Implementing Secure Go Web Applications with Content Security Policy (CSP)
To effectively implement CSP in a Go web application, we will cover the following topics:
- Understanding CSP directives
- Setting up a basic Go web server
- Implementing CSP headers
- Testing and validating CSP
Understanding CSP Directives
CSP is defined using a set of directives that control the resources the user agent is allowed to load. Below is a summary of some of the most commonly used directives:
| Directive | Description |
|---|---|
default-src | Serves as a fallback for other directives if they are not specified. |
script-src | Defines valid sources for JavaScript. |
style-src | Defines valid sources for stylesheets. |
img-src | Defines valid sources for images. |
connect-src | Defines valid sources for fetching resources via XMLHttpRequest (AJAX). |
frame-src | Defines valid sources for nested browsing contexts (iframes). |
Setting Up a Basic Go Web Server
To demonstrate CSP implementation, we will first set up a simple Go web server. Below is a minimal example that serves a basic HTML page.
package main
import (
"net/http"
)
func handler(w http.ResponseWriter, r *http.Request) {
w.Write([]byte(`
<!DOCTYPE html>
<html>
<head>
<title>Secure Go Web App</title>
</head>
<body>
<h1>Hello, Secure World!</h1>
</body>
</html>
`))
}
func main() {
http.HandleFunc("/", handler)
http.ListenAndServe(":8080", nil)
}To run the server, save the code in a file named main.go, and execute it using the command:
go run main.goImplementing CSP Headers
Next, we will implement CSP headers in our Go web application. This is done by setting the Content-Security-Policy header in the HTTP response.
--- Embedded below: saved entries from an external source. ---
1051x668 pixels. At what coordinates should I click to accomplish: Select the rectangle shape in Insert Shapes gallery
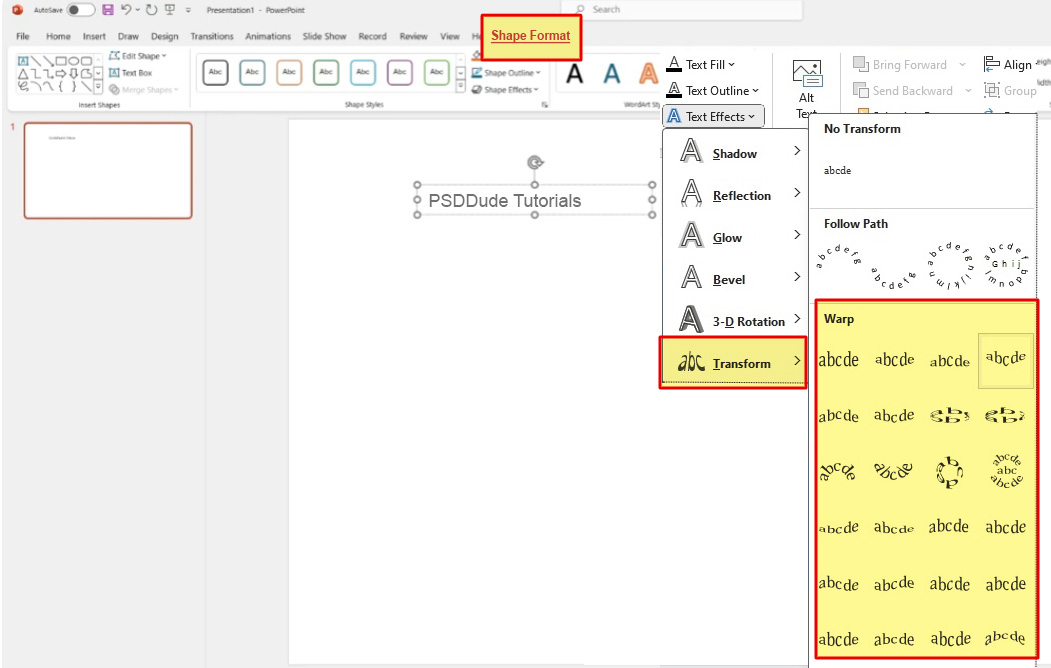63,59
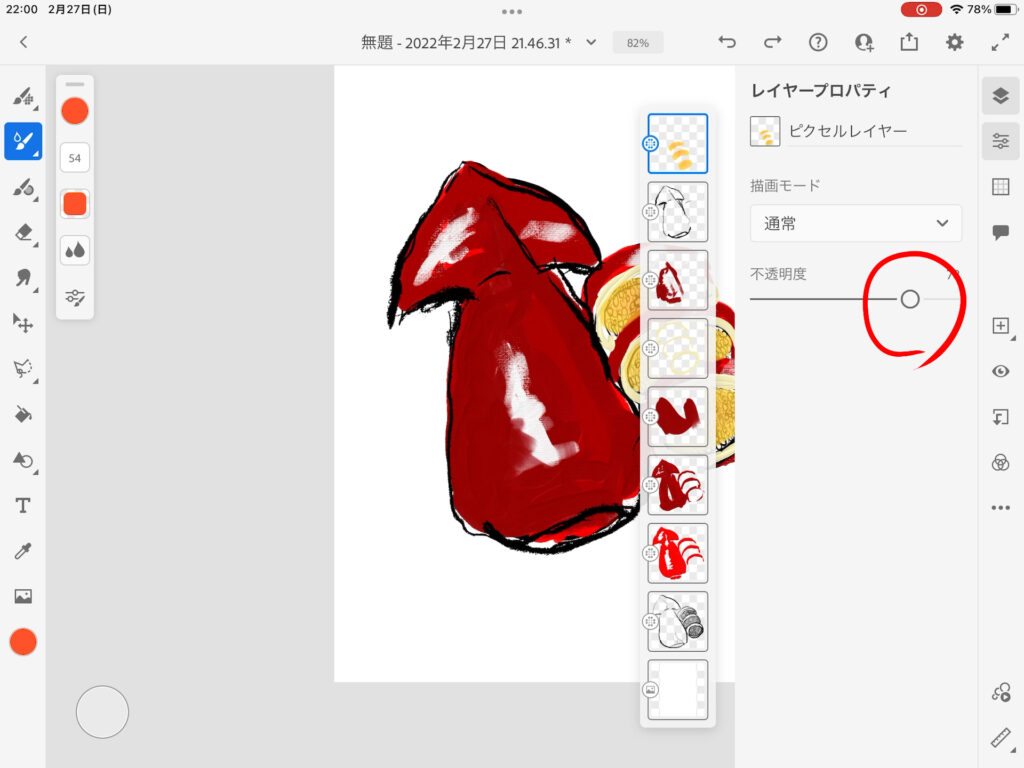Toggle layer visibility with the eye icon
The image size is (1024, 768).
coord(1000,371)
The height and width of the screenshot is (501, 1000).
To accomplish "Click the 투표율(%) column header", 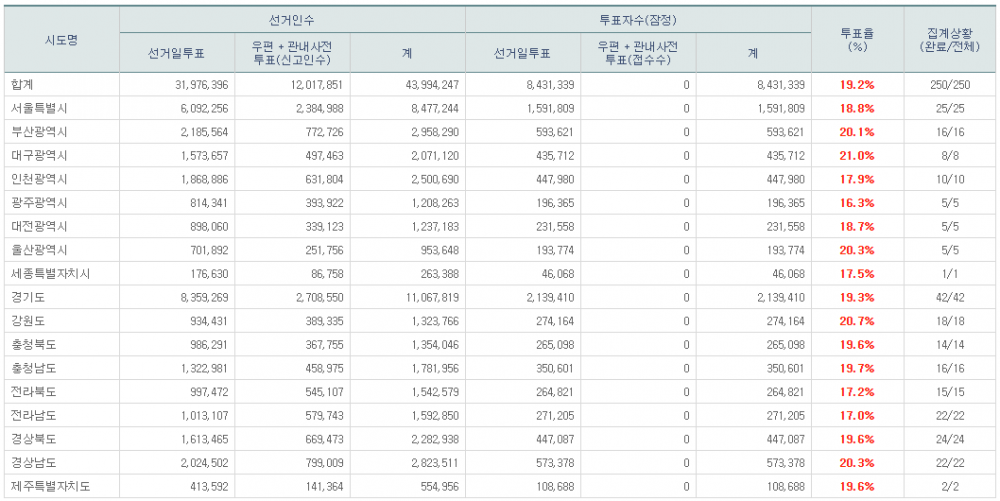I will pyautogui.click(x=857, y=40).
Below is an updated version of the previous example, which includes a basic CSP.
package main
import (
"net/http"
)
func handler(w http.ResponseWriter, r *http.Request) {
// Set CSP header
w.Header().Set("Content-Security-Policy", "default-src 'self'; script-src 'self'; style-src 'self';")
w.Write([]byte(`
<!DOCTYPE html>
<html>
<head>
<title>Secure Go Web App</title>
</head>
<body>
<h1>Hello, Secure World!</h1>
</body>
</html>
`))
}
func main() {
http.HandleFunc("/", handler)
http.ListenAndServe(":8080", nil)
}In this example, the CSP header is set to allow resources only from the same origin ('self'). This is a good starting point for securing your application.
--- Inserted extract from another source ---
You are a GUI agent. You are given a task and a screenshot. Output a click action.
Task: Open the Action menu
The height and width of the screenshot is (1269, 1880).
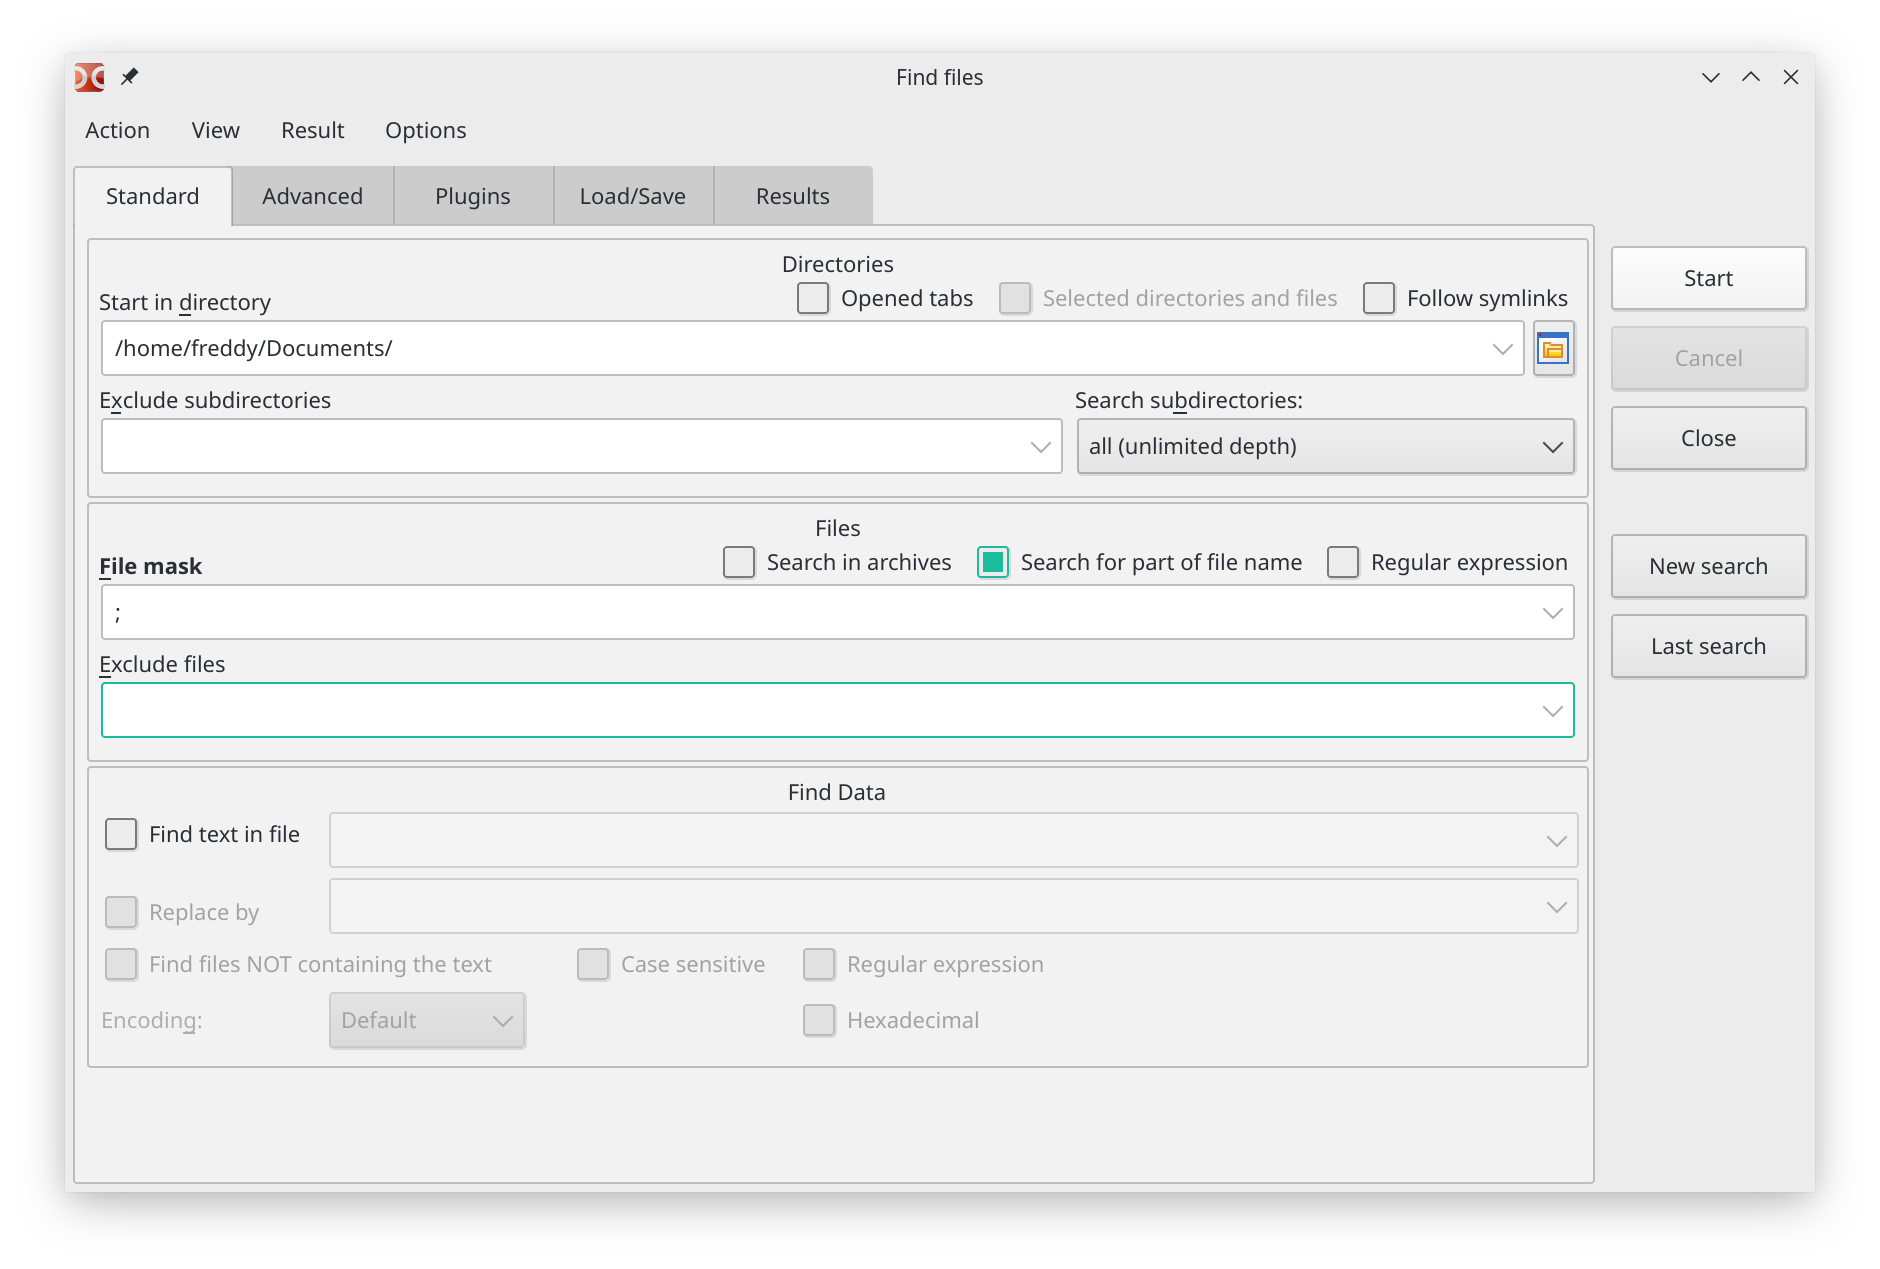(117, 130)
Testing and Validating CSP
After implementing CSP, it is essential to test and validate that it is working as intended. You can use browser developer tools to inspect the HTTP headers of your responses.
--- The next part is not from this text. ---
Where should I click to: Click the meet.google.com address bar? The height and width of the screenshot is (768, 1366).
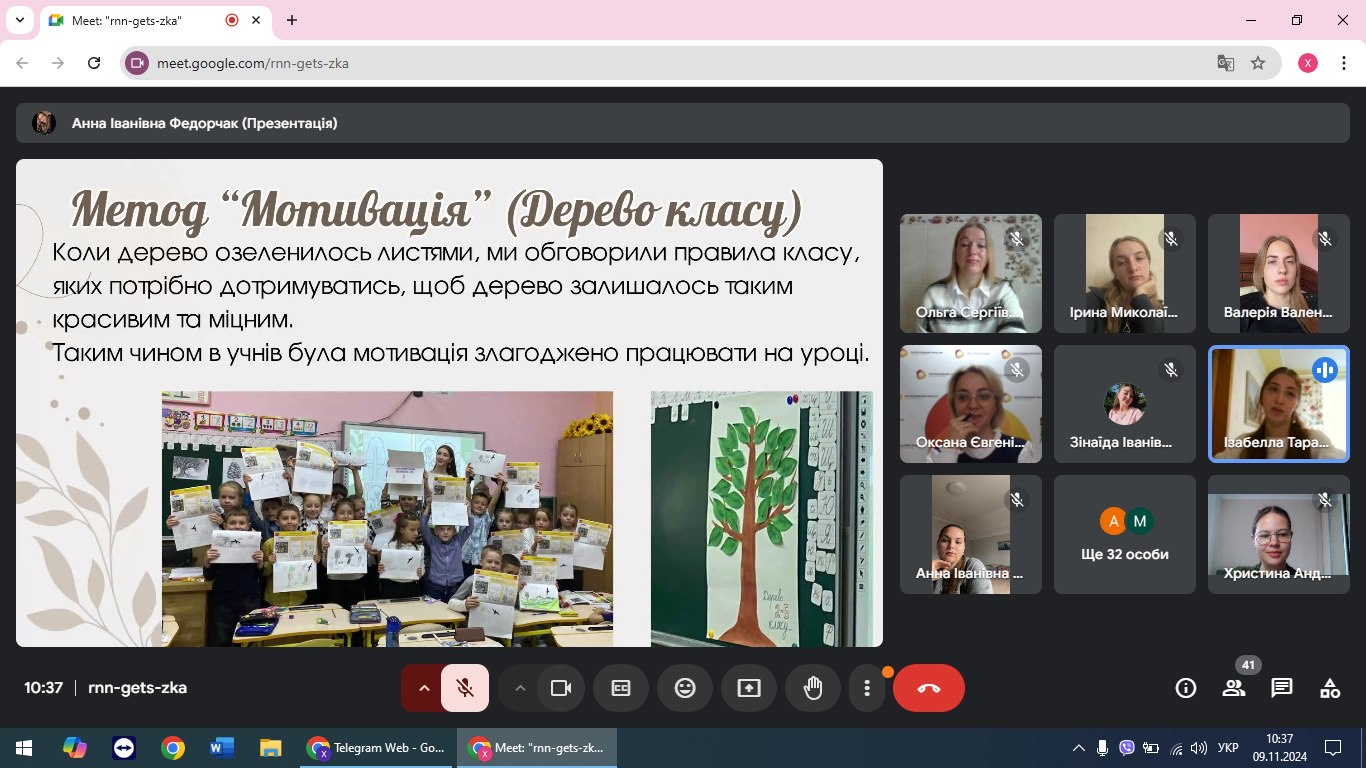680,63

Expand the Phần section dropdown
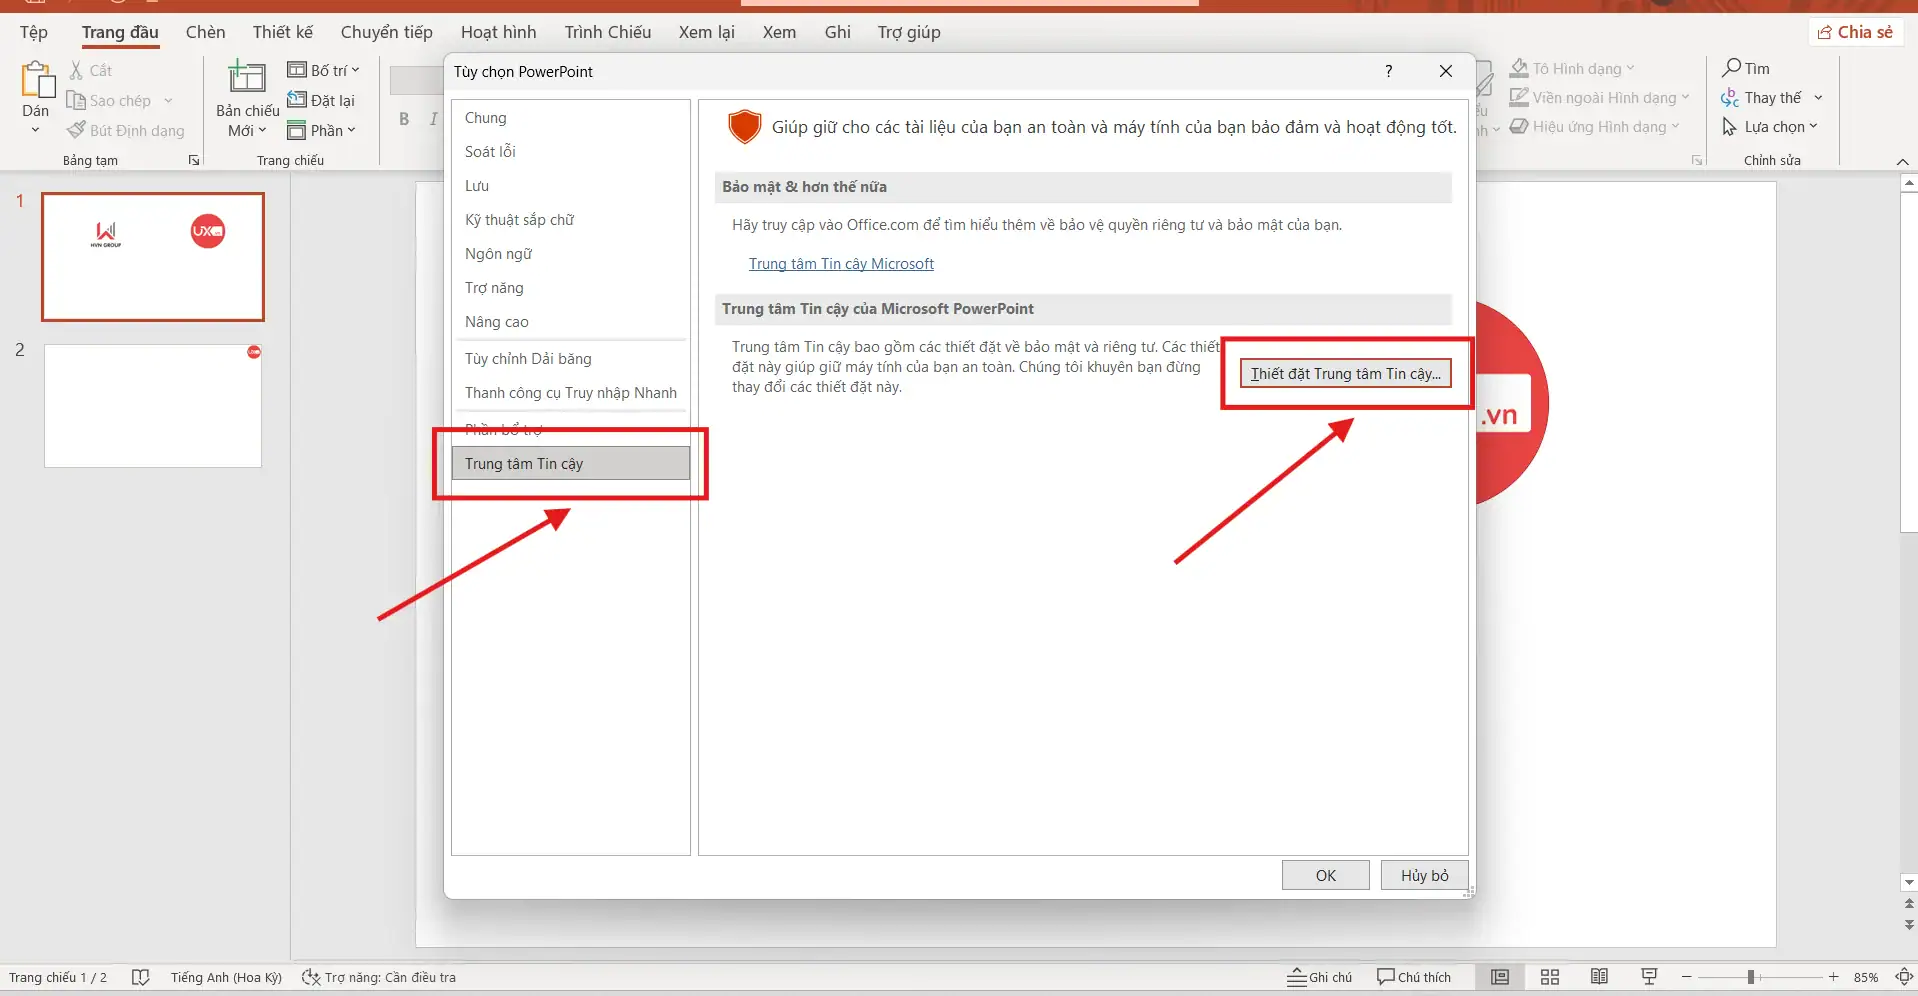click(322, 130)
- Open your web browser and navigate to
http://localhost:8080. - Open the Developer Tools (usually F12 or right-click > Inspect).
- Go to the Network tab and refresh the page.
- Click on the request for your page and inspect the response headers.
You should see the Content-Security-Policy header listed in the response headers.
Debugging CSP Violations
If you want to debug CSP violations, you can add the report-uri directive to your CSP header, which specifies where to send violation reports. Below is an example:
w.Header().Set("Content-Security-Policy", "default-src 'self'; script-src 'self'; style-src 'self'; report-uri /csp-violation-report-endpoint;")You will need to implement an endpoint /csp-violation-report-endpoint to handle incoming reports. Here’s a simple example:
func cspViolationHandler(w http.ResponseWriter, r *http.Request) {
// Handle the CSP violation report
// Log or process the report as needed
w.WriteHeader(http.StatusNoContent)
}
func main() {
http.HandleFunc("/", handler)
http.HandleFunc("/csp-violation-report-endpoint", cspViolationHandler)
http.ListenAndServe(":8080", nil)
}Conclusion
Implementing Content Security Policy in Go web applications is a crucial step in enhancing security. By defining and enforcing CSP headers, you can significantly reduce the risk of XSS and other injection attacks. Always test and validate your CSP implementation to ensure it works as expected.